Science-based management is critical in Wyoming, where mule deer populations have been in decline since the 1990s despite significant interventions to stabilize their numbers. The state has also experienced a steep increase in oil and gas development since the early 2000s, which has altered mule deer behavior and negatively affected population sizes, according to researchers.
To learn more, The Pew Charitable Trusts spoke with one of those researchers: biologist Hall Sawyer of Western EcoSystems Technology Inc. (WEST), who conducted a study, published in the July 2020 Journal of Wildlife Management, on how energy development can affect mule deer migrations.
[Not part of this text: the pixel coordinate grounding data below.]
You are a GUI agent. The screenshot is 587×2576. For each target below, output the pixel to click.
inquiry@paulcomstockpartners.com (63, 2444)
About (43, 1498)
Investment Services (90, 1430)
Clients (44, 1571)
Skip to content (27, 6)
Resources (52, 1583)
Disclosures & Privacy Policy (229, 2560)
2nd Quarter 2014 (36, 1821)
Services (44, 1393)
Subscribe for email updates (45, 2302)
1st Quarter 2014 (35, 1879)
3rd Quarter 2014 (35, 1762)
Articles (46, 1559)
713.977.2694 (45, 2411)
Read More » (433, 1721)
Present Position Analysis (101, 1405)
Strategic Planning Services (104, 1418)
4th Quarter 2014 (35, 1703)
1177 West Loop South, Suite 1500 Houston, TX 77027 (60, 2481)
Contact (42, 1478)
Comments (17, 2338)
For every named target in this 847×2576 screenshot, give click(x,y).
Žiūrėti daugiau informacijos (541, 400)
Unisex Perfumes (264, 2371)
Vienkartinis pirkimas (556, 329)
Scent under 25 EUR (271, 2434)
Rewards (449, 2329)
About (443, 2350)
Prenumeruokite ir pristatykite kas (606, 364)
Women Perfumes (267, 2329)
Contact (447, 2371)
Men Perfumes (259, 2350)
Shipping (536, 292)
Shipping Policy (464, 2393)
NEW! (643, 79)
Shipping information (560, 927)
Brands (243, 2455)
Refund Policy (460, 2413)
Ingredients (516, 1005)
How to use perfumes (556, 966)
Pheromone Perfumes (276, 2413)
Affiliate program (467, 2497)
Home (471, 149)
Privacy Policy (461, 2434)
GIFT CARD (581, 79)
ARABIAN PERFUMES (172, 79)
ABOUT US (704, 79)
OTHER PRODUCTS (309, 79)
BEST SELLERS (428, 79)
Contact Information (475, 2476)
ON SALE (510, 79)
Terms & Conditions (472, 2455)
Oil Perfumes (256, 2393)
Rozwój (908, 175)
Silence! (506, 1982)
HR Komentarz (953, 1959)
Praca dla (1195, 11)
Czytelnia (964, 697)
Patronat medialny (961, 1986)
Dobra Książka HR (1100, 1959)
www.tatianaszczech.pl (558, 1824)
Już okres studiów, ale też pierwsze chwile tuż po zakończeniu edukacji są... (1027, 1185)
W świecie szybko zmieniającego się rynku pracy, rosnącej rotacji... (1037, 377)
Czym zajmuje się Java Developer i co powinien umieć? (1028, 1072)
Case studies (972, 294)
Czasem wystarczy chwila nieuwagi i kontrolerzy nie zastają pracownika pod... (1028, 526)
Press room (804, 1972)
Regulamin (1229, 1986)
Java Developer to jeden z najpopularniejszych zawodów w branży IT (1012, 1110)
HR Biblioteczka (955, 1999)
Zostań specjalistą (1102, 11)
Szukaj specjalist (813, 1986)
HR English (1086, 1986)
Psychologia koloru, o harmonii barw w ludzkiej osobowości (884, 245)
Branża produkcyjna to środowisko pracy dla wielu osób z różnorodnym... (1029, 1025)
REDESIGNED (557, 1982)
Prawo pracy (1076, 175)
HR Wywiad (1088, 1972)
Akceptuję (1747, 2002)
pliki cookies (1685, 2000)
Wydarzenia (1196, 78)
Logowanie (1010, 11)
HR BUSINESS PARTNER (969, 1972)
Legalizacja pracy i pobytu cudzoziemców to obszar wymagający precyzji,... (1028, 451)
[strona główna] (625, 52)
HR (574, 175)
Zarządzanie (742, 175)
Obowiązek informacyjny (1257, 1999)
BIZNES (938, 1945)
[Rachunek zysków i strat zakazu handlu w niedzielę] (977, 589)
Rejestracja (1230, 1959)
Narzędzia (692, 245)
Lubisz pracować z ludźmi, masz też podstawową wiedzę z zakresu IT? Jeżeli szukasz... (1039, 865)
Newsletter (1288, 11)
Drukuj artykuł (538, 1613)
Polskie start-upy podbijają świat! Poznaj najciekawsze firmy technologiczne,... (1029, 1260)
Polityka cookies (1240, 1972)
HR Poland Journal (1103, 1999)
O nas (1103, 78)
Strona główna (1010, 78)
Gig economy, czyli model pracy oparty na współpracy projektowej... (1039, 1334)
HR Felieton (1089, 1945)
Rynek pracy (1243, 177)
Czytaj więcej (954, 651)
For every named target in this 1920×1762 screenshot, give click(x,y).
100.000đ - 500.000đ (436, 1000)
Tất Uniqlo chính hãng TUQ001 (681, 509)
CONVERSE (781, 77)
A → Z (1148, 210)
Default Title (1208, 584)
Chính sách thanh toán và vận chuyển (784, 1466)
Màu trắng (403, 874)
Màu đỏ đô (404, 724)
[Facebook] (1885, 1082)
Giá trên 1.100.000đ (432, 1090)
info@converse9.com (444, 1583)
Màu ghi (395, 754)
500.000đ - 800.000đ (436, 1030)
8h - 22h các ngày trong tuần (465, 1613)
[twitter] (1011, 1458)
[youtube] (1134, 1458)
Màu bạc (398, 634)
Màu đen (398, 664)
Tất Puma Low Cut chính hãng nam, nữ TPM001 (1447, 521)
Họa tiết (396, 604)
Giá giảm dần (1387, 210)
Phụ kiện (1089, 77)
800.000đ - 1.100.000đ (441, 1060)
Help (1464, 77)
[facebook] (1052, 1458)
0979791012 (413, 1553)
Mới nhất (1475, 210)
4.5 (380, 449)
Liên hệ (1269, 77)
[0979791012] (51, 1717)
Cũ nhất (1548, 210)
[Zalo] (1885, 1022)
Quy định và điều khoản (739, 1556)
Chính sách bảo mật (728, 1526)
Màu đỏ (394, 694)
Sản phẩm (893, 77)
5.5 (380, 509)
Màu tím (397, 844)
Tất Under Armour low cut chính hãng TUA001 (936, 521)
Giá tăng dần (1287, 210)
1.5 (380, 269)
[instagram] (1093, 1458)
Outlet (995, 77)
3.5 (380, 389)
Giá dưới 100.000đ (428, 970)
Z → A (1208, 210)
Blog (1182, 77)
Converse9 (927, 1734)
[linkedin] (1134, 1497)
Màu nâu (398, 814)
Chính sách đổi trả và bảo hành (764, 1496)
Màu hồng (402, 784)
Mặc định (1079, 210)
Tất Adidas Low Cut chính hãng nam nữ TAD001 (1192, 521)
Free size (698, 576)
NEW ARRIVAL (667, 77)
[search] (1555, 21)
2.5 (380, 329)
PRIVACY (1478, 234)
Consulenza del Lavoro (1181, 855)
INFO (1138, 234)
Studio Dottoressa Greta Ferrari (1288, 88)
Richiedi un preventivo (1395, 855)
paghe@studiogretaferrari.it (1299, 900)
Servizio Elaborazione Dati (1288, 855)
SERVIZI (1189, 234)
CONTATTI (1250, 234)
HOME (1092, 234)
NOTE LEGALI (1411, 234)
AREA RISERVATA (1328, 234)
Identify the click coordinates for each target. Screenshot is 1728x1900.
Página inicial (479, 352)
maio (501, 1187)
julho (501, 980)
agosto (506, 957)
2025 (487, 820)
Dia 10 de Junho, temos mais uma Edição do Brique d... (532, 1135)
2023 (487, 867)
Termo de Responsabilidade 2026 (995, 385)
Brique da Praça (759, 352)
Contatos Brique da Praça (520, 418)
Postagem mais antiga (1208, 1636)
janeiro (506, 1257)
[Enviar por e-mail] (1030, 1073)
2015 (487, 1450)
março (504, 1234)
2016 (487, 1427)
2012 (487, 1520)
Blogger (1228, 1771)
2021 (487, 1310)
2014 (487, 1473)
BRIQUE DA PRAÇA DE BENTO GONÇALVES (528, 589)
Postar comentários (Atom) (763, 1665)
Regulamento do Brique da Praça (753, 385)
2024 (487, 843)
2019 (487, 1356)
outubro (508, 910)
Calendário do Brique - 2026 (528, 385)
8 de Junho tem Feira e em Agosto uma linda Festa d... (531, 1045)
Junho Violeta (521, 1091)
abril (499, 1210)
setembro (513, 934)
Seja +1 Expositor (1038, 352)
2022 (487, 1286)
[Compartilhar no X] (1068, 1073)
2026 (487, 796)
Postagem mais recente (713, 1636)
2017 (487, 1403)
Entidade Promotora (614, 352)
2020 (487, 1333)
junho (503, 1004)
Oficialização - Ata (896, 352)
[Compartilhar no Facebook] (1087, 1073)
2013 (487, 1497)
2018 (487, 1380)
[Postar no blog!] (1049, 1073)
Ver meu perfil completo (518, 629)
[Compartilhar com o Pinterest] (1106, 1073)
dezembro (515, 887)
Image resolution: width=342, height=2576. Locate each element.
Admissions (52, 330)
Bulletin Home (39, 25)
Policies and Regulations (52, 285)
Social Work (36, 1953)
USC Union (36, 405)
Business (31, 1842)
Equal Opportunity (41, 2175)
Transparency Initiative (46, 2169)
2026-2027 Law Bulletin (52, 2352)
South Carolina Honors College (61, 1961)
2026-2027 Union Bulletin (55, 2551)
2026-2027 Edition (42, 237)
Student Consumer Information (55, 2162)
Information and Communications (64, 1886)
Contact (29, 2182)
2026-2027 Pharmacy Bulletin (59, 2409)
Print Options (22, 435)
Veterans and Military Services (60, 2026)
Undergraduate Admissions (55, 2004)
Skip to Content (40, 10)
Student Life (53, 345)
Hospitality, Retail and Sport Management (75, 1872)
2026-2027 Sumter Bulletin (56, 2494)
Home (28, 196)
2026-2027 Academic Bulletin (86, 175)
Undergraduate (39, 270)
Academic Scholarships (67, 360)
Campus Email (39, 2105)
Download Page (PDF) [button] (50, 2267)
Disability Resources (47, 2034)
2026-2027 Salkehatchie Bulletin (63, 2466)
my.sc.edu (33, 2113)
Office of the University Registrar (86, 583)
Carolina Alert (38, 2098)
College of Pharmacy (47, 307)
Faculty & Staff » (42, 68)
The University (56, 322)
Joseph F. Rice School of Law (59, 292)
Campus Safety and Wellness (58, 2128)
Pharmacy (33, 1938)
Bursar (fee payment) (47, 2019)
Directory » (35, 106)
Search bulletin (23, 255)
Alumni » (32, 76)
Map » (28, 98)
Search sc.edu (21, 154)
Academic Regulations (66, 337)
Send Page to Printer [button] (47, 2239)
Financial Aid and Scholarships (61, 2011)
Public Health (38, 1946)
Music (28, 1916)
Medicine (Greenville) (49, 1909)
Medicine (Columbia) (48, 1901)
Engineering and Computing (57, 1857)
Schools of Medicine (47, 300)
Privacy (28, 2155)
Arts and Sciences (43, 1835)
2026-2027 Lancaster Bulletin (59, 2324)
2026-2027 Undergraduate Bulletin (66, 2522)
Sawyer is an adjunct faculty member in the Zoology & Physiology Department at the University of Wyoming and is a research associate with the Wyoming Migration Initiative. This interview has been edited for clarity and length.
Q: Tell us about the mule deer herd you studied for this research.
A: Our study focused on the Sublette Mule Deer Herd—a herd that includes more than 25,000 deer that spend winters in the sagebrush flats of the Green River Basin and migrate 30 to 100 miles northwest to summer in the mountain ranges of the Greater Yellowstone Ecosystem. Much of our research is aimed at evaluating how large-scale natural gas development on the winter range affects the seasonal distribution and migration patterns of mule deer.
Q: What are the most important findings from this project?
A: Previous research has shown that mule deer tend to speed up their migrations in areas where energy or housing development encroach on their routes, but we’ve never known just how much development these migratory routes can withstand before deer quit using them. Our study showed that migratory use by deer steeply declined when surface disturbance from energy development, such as access roads and well pads, exceeded 3% of the migration route.
Q: How does this research relate to other studies regarding land use and mule deer populations?
A: A key component of conserving an imperiled bird like the greater sage-grouse across the West and keeping them off the Endangered Species List has been management guidelines that limit surface disturbance in core sage-grouse habitats. Our study suggests that a similar approach may be warranted for maintaining functional mule deer migration routes in regions where energy development is a prominent land use.
Q: The human population and land-use intensity in the intermountain West have been increasing in recent years, as have the challenges to managing wildlife and habitat loss. How would you like this research to be used by federal, state, or local agencies?
A: Land managers have the difficult task of balancing competing land uses and making decisions with imperfect data. Our job is to provide managers and other stakeholders with the information they need to improve their planning and management efforts. This study can help inform decisions related to energy development and mineral leasing in areas that overlap with mule deer migration routes.
Q: Wyoming Governor Mark Gordon recently signed an executive order to identify, designate, and conserve migratory habitat for mule deer and pronghorn. Should this research inform that policy and, if so, how?
A: This research provides us with a better understanding of the relationship between surface disturbance and mule deer migration, which is just one of many factors to be considered by Wyoming stakeholders in the executive order policy. In years to come, we hope to identify similar disturbance thresholds for other big game species, such as pronghorn and elk, and disturbance types, including wind and solar development, that can also help inform the executive order process.